Un courtier de Londres a été arrêté mardi pour manipulation sur le marché des contrats à terme électroniques aux États-Unis, ayant contribué au mini-krach de mai 2010 à Wall Street qui avait attiré l'attention sur les dérives du courtage à haute fréquence.

Selon le département de la justice américain et la CFTC, l'autorité américaine des produits dérivés, Navinder Singh Sarao, 37 ans, a été arrêté en Angleterre par Scotland Yard mardi matin. Les États-Unis ont demandé son extradition.

Parmi une vingtaine de chefs d'accusation, il est poursuivi pour fraude électronique et manipulation de contrats à terme sur le Chicago Mercantile Exchange.

Il est aussi soupçonné de «spoofing», une technique de manipulation boursière et d'usurpation qui consiste à prétendre vouloir acheter ou vendre un titre dans l'intention d'annuler cette opération au dernier moment.

L'ampleur de la fraude, menée sur plusieurs années, lui a rapporté 40 millions de dollars, a précisé mardi à Washington le directeur du département des poursuites de la CFTC, Aitan Goelman, lors d'une conférence de presse téléphonique.

Selon lui, le courtier a opéré sur les marchés entre 2010 et jusqu'au début de 2015 et ses ordres massifs sur les contrats à terme électroniques (E-minis) ont contribué au «Flash crash» du 6 mai 2010.

Ce jour-là, dans un contexte de forte volatilité alors que déjà des inquiétudes pesaient sur la dette grecque, l'indice Dow Jones s'était écroulé de 600 points en quelques minutes après une chute des prix des E-minis.

Ces contrats à terme électroniques sont basés sur l'indice Standard and Poors 500. Un rapport du gendarme boursier, la SEC, à l'époque avait mentionné que 140.000 ordres de ventes d'E-minis s'étaient bousculés au même instant conduisant par ricochet à un décrochage brutal de Wall Street.

Immédiatement, les autorités boursières américaines s'étaient interrogées sur cette panique d'ampleur historique où des titres comme celui de Procter and Gamble avaient perdu 24%.

Trompant humains et algorithmes

Fait inédit, le Nasdaq avait même été contraint d'annuler les transactions résultant en une baisse de 60% du prix de certaines actions en l'espace de 20 minutes ce jeudi-là entre 14H40 et 15H00. Mises à l'index, plusieurs maisons de courtage utilisant ces techniques de spéculation à grande vitesse, à l'aide d'outils informatiques complexes, avaient cessé leurs programmes quand le marché s'était mis à dévisser.

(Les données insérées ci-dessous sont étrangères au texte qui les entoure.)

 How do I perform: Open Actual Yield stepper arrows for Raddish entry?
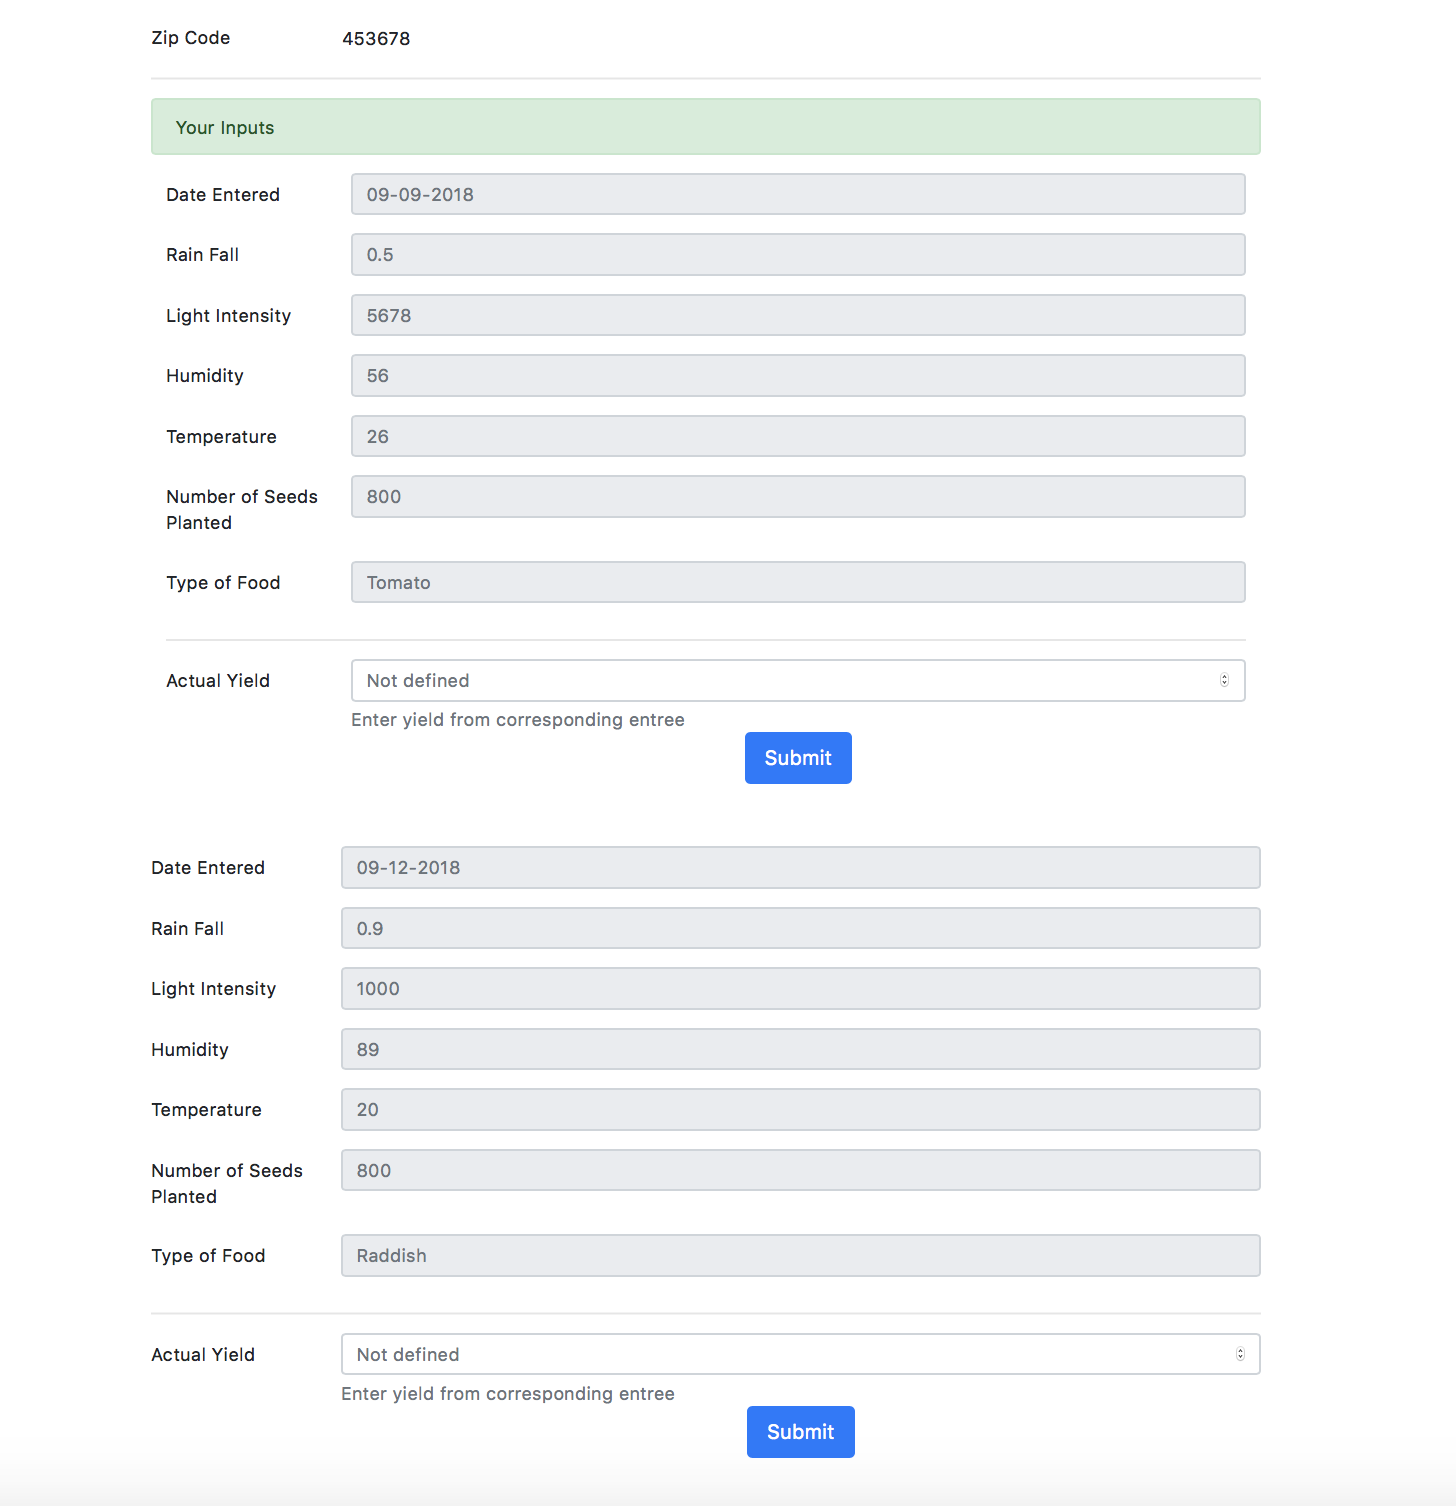1240,1354
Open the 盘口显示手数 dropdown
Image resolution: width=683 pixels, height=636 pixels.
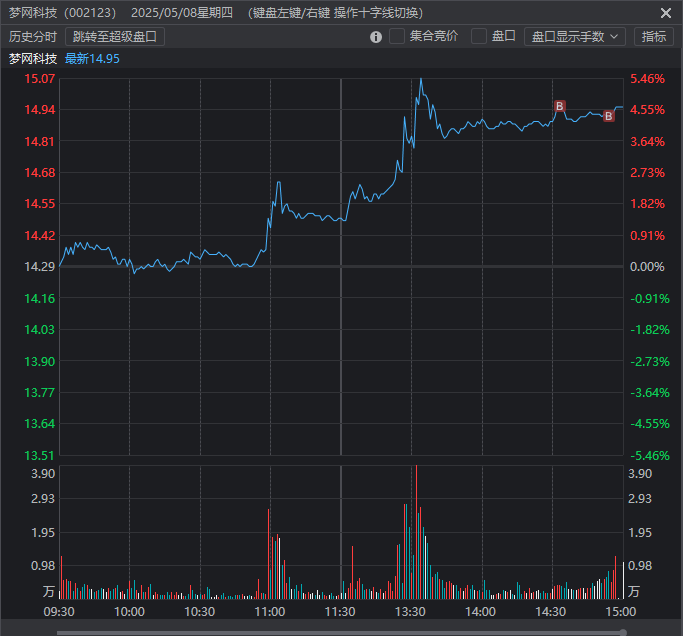click(574, 36)
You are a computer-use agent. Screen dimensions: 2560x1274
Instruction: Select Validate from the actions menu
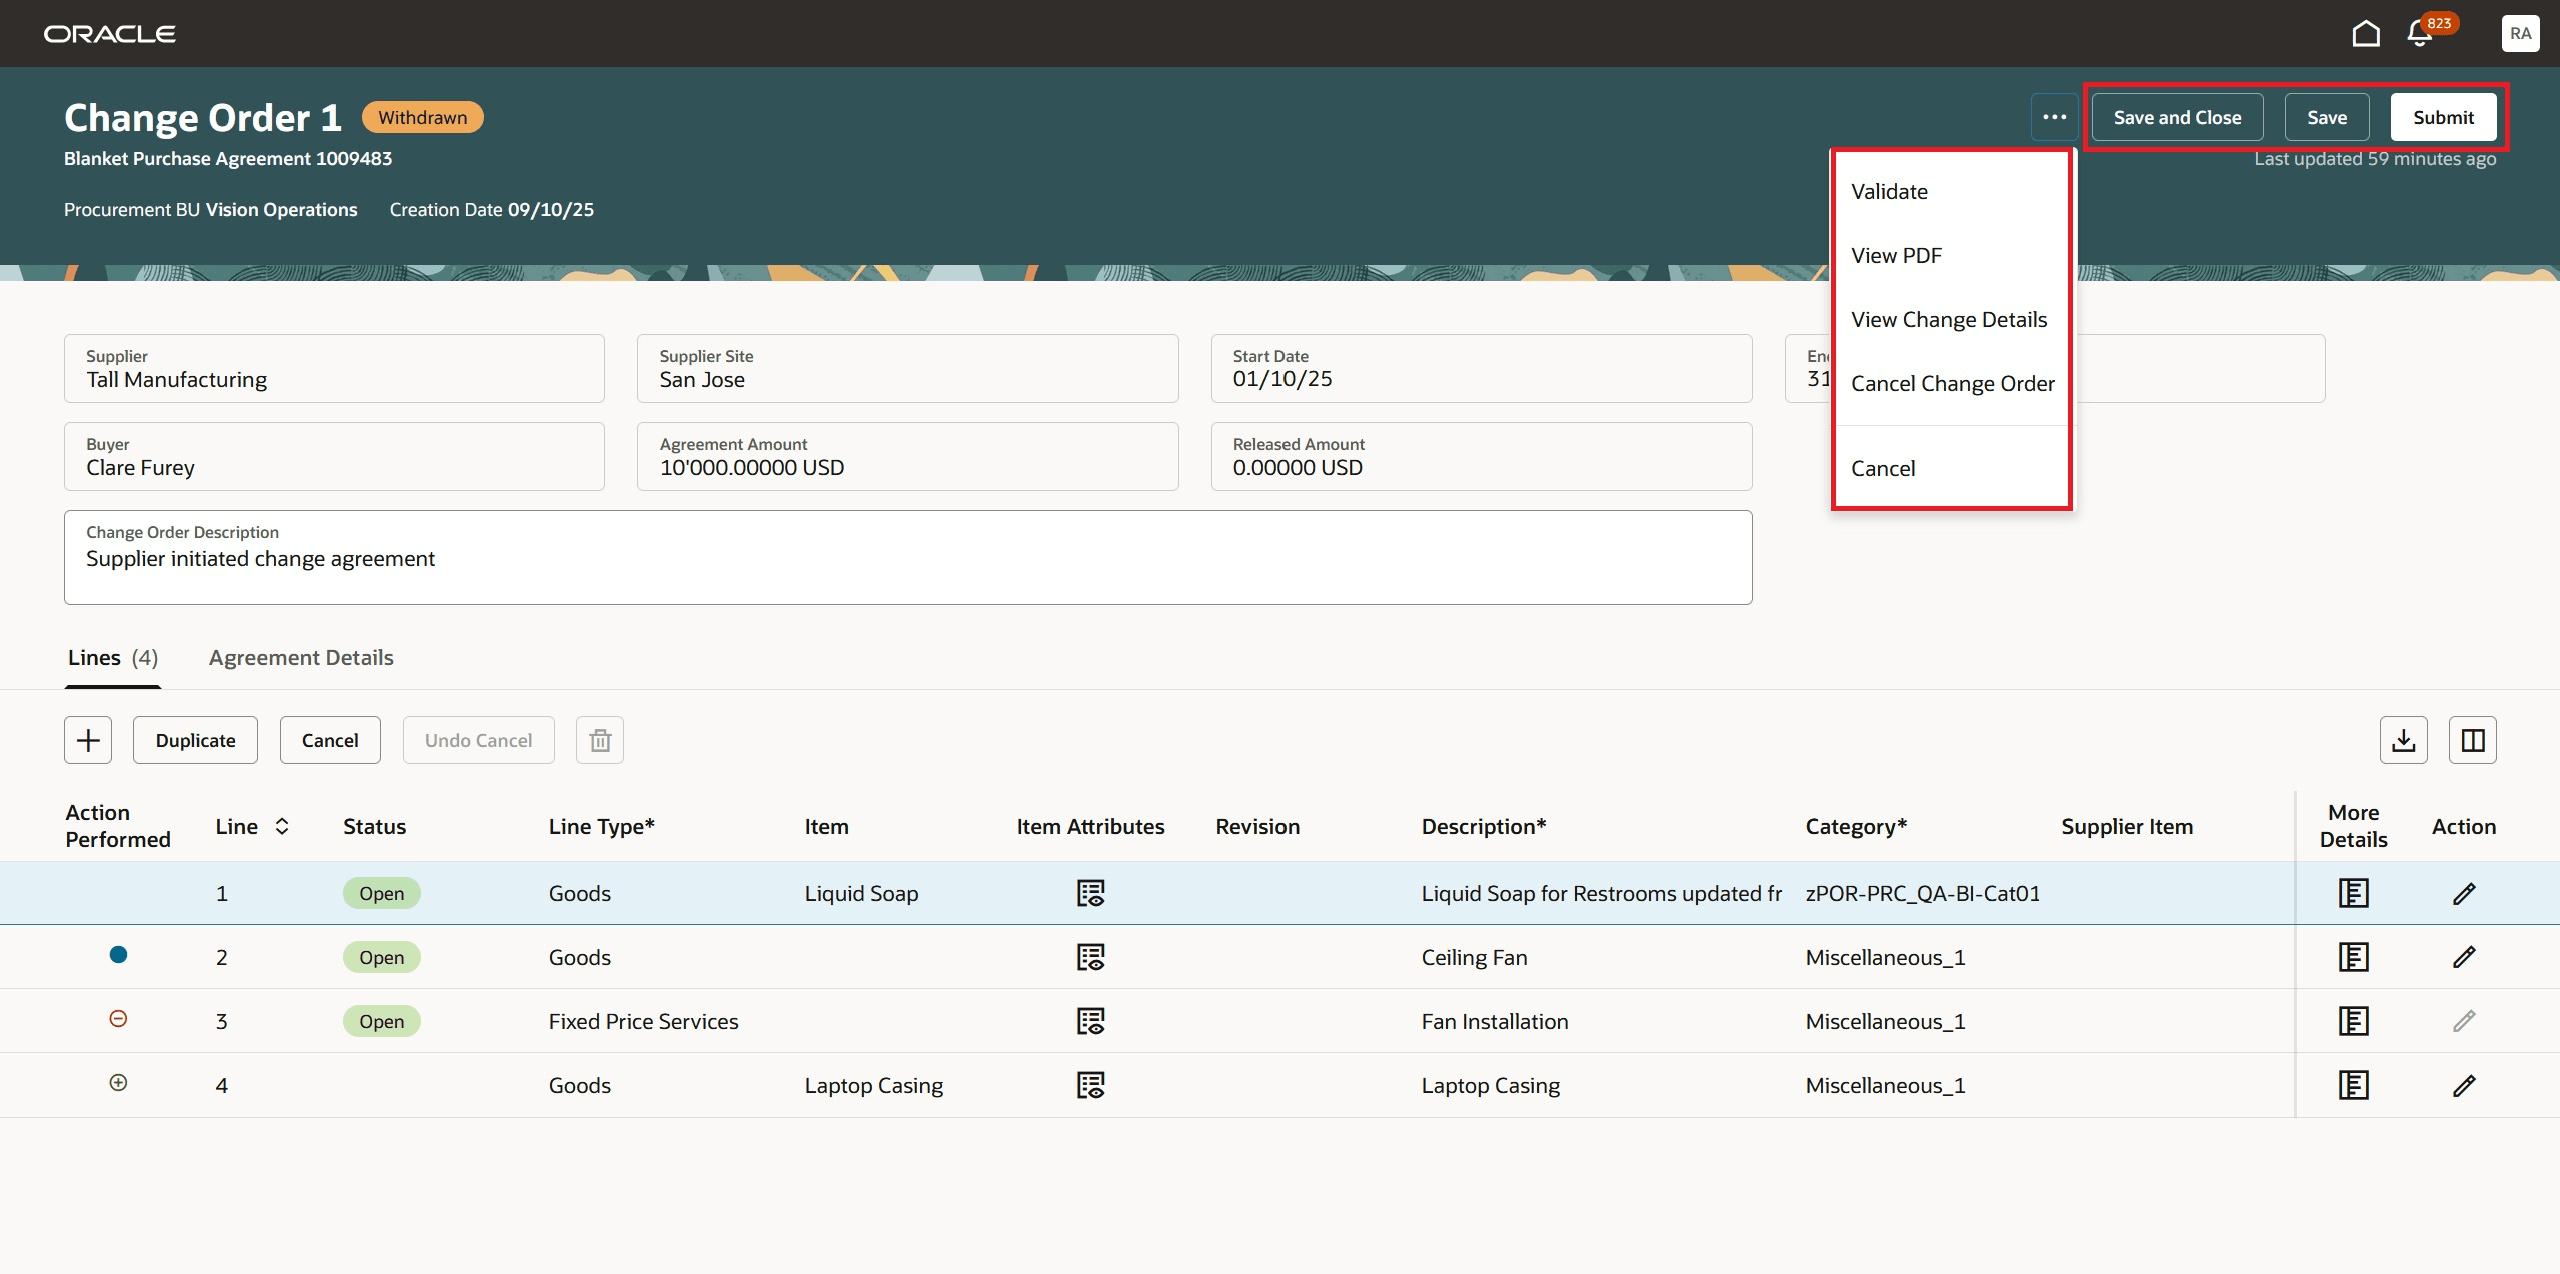1888,191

Des rumeurs avaient aussi évoqué l'erreur d'un courtier de Citigroup qui aurait tapé «milliards» au lieu de «millions» en passant un ordre.

Le lendemain, le président Barack Obama avait promis de protéger les investisseurs et de faire en sorte que cela ne se reproduise pas».

Cinq ans plus tard, les autorités américaines ont donc annoncé l'arrestation de celui qu'elles tiennent comme un des responsables de cette panique. Interrogé sur la longueur de cette enquête, le responsable de la CFTC n'a pas fait de commentaire mardi, déclarant seulement que l'arrestation montrait «que le fait de manipuler les marchés loin des frontières américaines ne protégeait pas des poursuites».

Usant d'un logiciel électronique, M. Sarao est soupçonné d'avoir employé une stratégie dite de «superposition» en plaçant simultanément de multiples ordres de grande ampleur à différents prix, créant l'illusion d'un marché très actif et bien réel. Les ordres étaient fréquemment modifiés pour rester proches des prix du marché et régulièrement annulés pour éviter de les exécuter.

Mais leur ampleur «trompaient les autres participants du marché, qu'ils soient humains ou algorithmiques», a expliqué le responsable de l'autorité américaine des marchés des contrats à terme et des matières premières (CFTC).

Quand les prix fondaient du fait de ces ordres de vente massifs, M. Sarao rachetait ces E-minis à bas prix et les revendait lorsque le marché rebondissait, a également expliqué le département américain de la justice.

Ainsi le 6 mai 2010, lors de la séance du «Flash crash», M. Sarao était «très actif» sur le marché, a encore affirmé la CFTC.

Ses seuls ordres à la vente ont dépassé «de façon significative» les ordres d'achat «créant un déséquilibre qui fut à l'origine du krach», a conclu M. Goelman.